CloudWatch is probably the second most important service on AWS AFTER IAM. Why? Without CloudWatch it is almost impossible to figure out what is happening to your infrastructure running on AWS.

There are numerous main parts to CloudWatch:

  • Metrics - it collects data in a time series. The source of this data can be an AWS service or an application using the PutMetricData API action.

  • Alarms - a super cool way to alert when something happens like a state changes

  • Dashboard - A super cool way to visualize what is happening on your metrics using the AWS management console.

  • Logs - the ability to extract/be sent logs from various sources

  • Events - simplified, event streams processing

Pricing is based on GB ingested per month, GB archived per month and alarms per month… and it MIGHT be cheaper to store logs in S3.

Metrics

Metrics are time-ordered set of data points. Metrics only exist in the region they are created, can’t be deleted and expire after 14 days if no additional data is added. All metrics have a Name, a Namespace and one or dimensions. Metrics for things like non-associated EBS volumes are not reported.

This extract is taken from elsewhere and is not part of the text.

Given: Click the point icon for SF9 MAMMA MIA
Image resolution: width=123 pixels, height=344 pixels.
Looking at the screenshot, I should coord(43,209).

Retention Policy - metrics expire after 14 days.

Log Agent - the EC2 agent; can be an RPM package or installed via a python script

Dimensions - a name/value pair that defines a category and a value for that metric. This enables sorting and grouping of metrics. Detailed monitoring enables additional dimensions.

Namespaces - containers for metrics. Each namespace is something like AWS/EBS… or to put it another way “AWS/Service”

Metric Filters

Turning log data into metrics is done through the use of metric filters. These log file patterns get turned into metrics AFTER they have been defined developed so, no, they do not retro-actively filter data. They only return the last 50 results. They include the following key elements:

  • Filter pattern - what to look for

  • Metric Name - what should we name the metric?

  • Metric Namespace - what section should our new metric appear in?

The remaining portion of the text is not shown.